* [Fragmento proporcionado]:
Homilía en la fiesta del Santísimo Cristo de La Laguna 

SOLEMNIDAD DE LA EXALTACIÓN DE LA SANTA CRUZ 

“Cuando sea yo sea elevado sobre la tierra atraeré a todos hacia mí” (Jn. 12,32), dijo Jesús antes de su muerte. Y, como podemos ver, su profecía se  cumple entre nosotros. Aquí estamos, atraídos por Cristo crucificado, por Cristo elevado sobre la tierra y representado en esta venerada imagen del Santísimo Cristo de La Laguna, en torno a la cual nos hemos congregado hoy.

  1. La liturgia de este día, en el que la Iglesia, en todo el mundo, celebra la Exaltación de la Santa Cruz, comienza con esta invitación: “Venid adoremos a Cristo Rey, elevado por nosotros en la cruz”(invitatorio de la liturgia de las horas). Pues bien, respondiendo a la invitación de la Iglesia:
  • para esoestamos aquí, reunidos ahora en este templo, para adorar a Cristo el Señor, elevado por nosotros en la cruz; 
  • para esosaldremos luego en procesión con la Venerada Imagen del Santísimo Cristo de La Laguna, para adorar a Cristo el Señor, elevado por nosotros en la cruz;
  • para eso resuena y se ilumina nuestro cielo lagunero con los fuegos artificiales, para adorar a Cristo el Señor, elevado por nosotros en la cruz;
  • para esohemos celebrado estos días pasados el Quinario, para adorar a Cristo el Señor, elevado por nosotros en la cruz.

Todo eso y muchas cosas más, sobre todo aquello que ocurre en la intimidad del corazón de cada uno, lo hacemos para adorar a Cristo el Señor, elevado por nosotros en la cruz.

Si hermanos, este es el día para decir de todo corazón:

  • “Tu cruz adoramos, Señor, y tu santa resurrección alabamos y glorificamos; por el madero ha venido la alegría al mundo entero” (antífona del benedictus)

Este es el día para cantar llenos de gozo:

  • “Resplandece la Santa Cruz, por la que el mundo recobra la salvación. ¡Oh Cruz que vences!, ¡Cruz que reinas! ¡Cruz que nos limpias de todo pecado! ¡Aleluya! (antífona 3ª de laudes)

* [Tarea breve A]: Transcribe de los registros las líneas que empiezan con la que contiene "About Trac (1339, 94)" y siguen hasta la que contiene "trunk/native/macosx/osm.properties (529, 180)", ambas incluidas.

[Registros para localizar ítems]
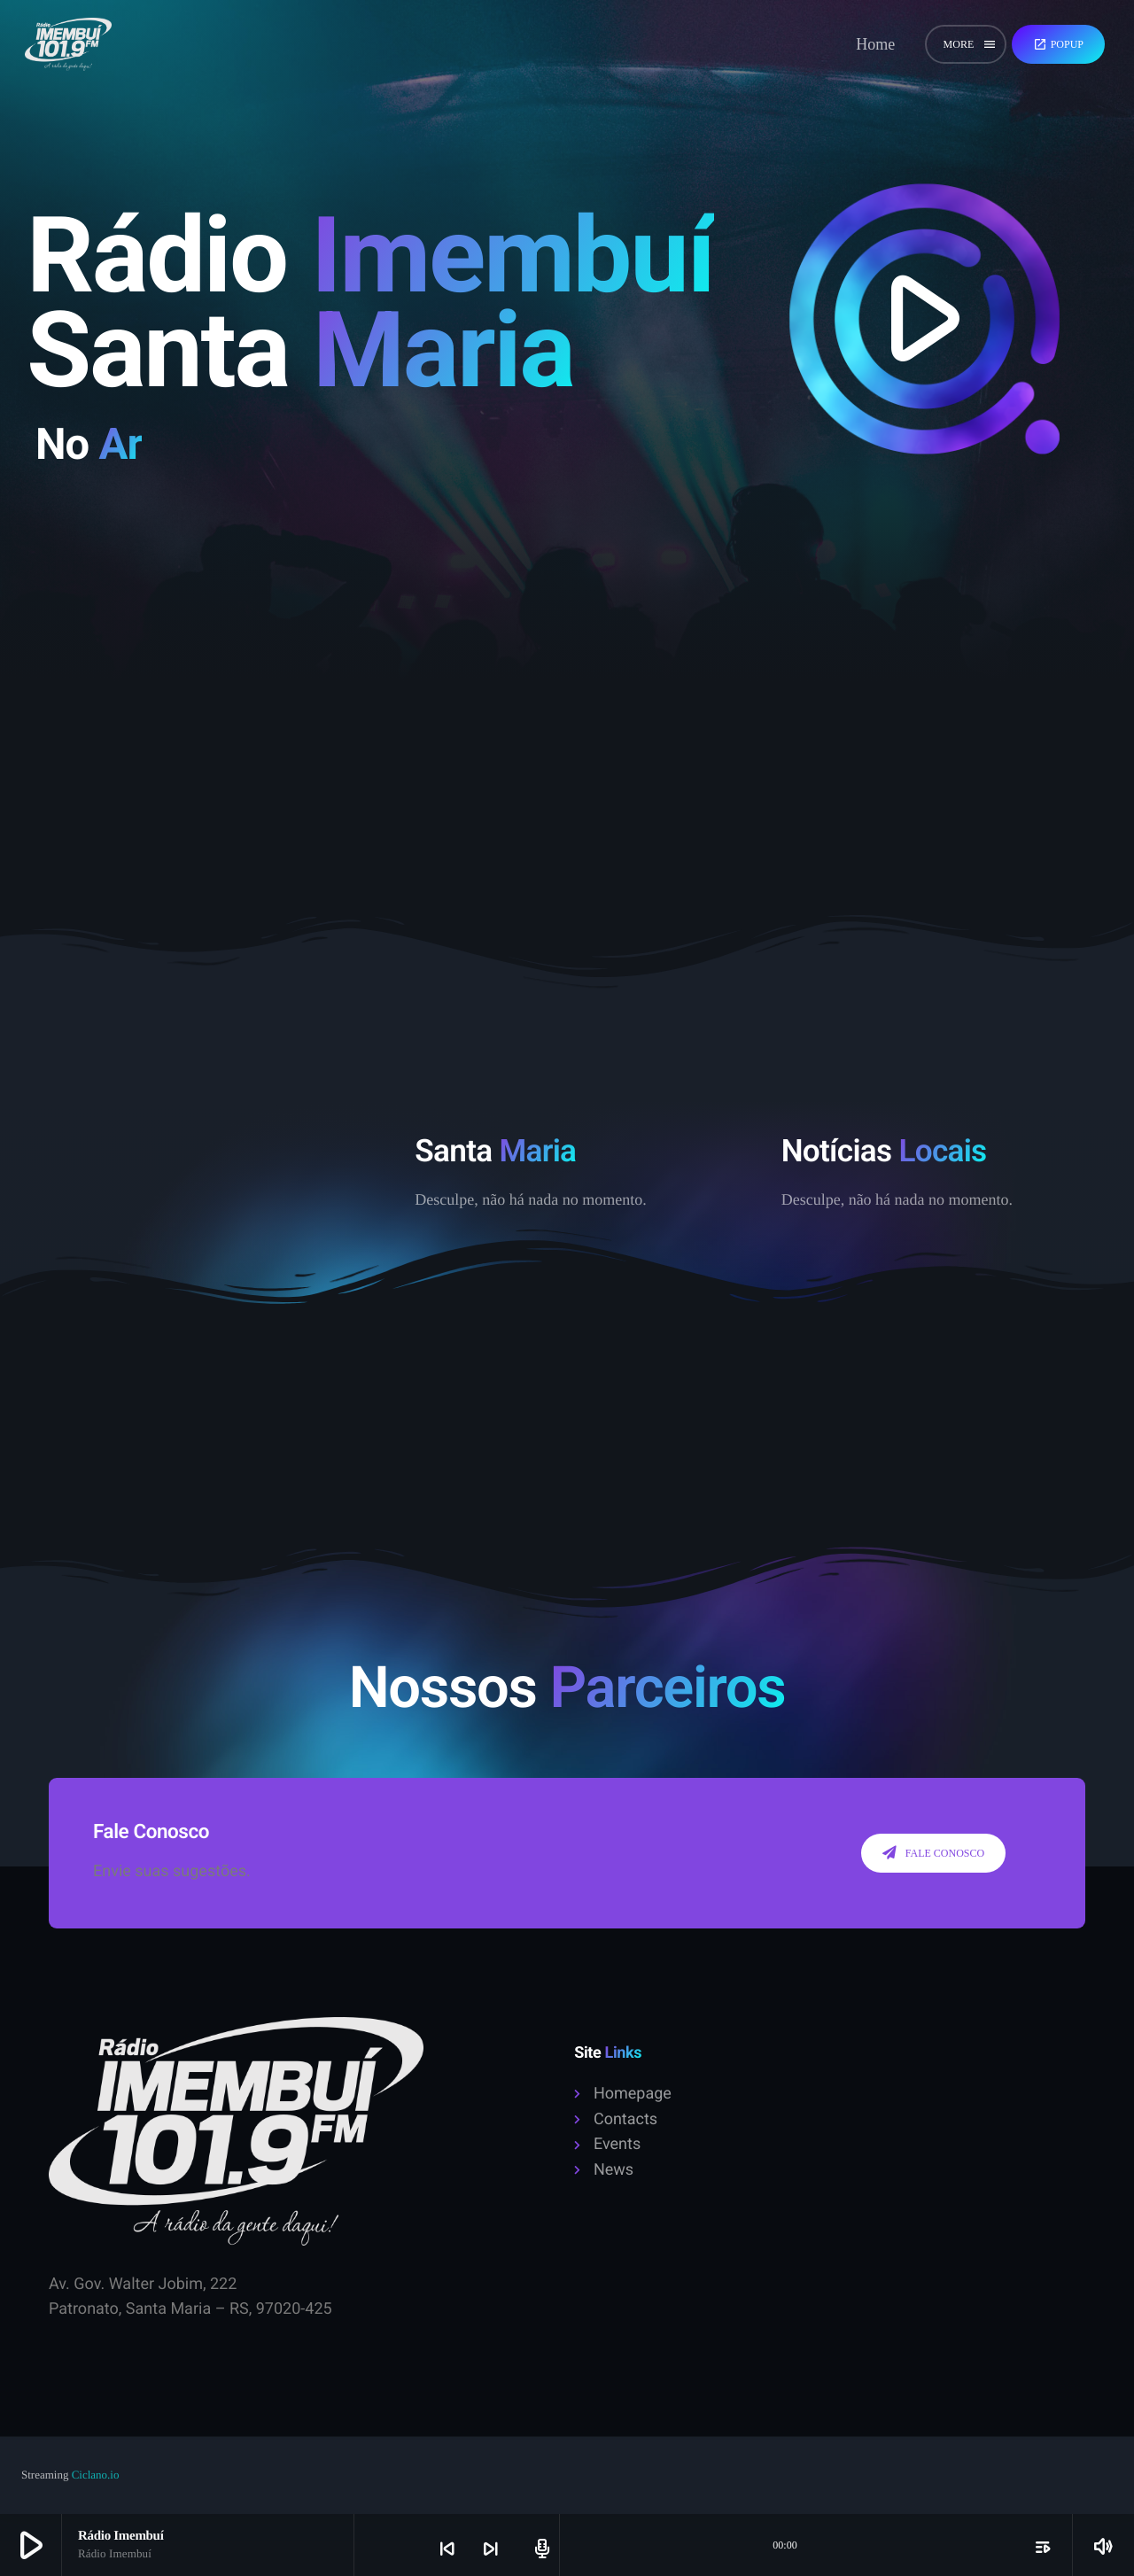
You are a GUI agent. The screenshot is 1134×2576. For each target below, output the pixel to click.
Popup (1058, 44)
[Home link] (68, 44)
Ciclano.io (96, 2474)
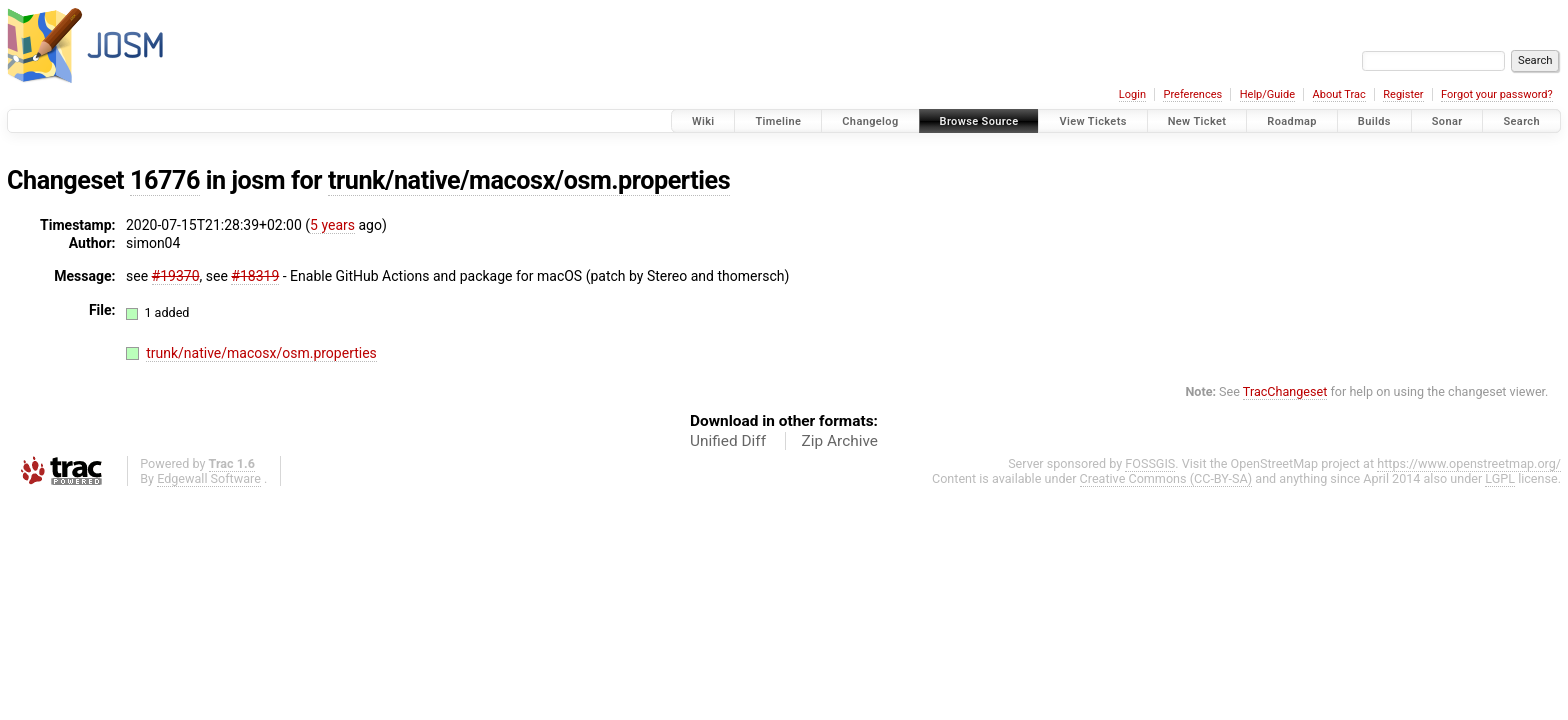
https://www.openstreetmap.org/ (1469, 463)
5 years (332, 225)
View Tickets (1092, 121)
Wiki (703, 121)
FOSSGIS (1150, 463)
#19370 (176, 276)
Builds (1374, 121)
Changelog (870, 121)
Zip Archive (840, 441)
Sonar (1447, 121)
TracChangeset (1285, 391)
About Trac (1339, 94)
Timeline (778, 121)
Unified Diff (728, 441)
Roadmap (1292, 121)
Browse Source (979, 121)
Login (1132, 94)
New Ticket (1197, 121)
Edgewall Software (209, 478)
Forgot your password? (1497, 94)
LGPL (1500, 478)
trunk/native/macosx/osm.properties (529, 180)
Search (1521, 121)
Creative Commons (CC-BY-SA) (1166, 478)
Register (1403, 94)
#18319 (255, 276)
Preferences (1192, 94)
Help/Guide (1267, 94)
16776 (165, 180)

* [Tarea breve B]: ¿Puedes reproducir palabra por palabra el pasaje de la homilía que empieza con "Homilía en la" y sigue hasta "hemos congregado hoy."?

* [Resultado correcto A]:
About Trac (1339, 94)
Timeline (778, 121)
Unified Diff (728, 441)
Roadmap (1292, 121)
Browse Source (979, 121)
Login (1132, 94)
New Ticket (1197, 121)
Edgewall Software (209, 478)
Forgot your password? (1497, 94)
LGPL (1500, 478)
trunk/native/macosx/osm.properties (529, 180)

* [Resultado correcto B]:
Homilía en la fiesta del Santísimo Cristo de La Laguna 

SOLEMNIDAD DE LA EXALTACIÓN DE LA SANTA CRUZ 

“Cuando sea yo sea elevado sobre la tierra atraeré a todos hacia mí” (Jn. 12,32), dijo Jesús antes de su muerte. Y, como podemos ver, su profecía se  cumple entre nosotros. Aquí estamos, atraídos por Cristo crucificado, por Cristo elevado sobre la tierra y representado en esta venerada imagen del Santísimo Cristo de La Laguna, en torno a la cual nos hemos congregado hoy.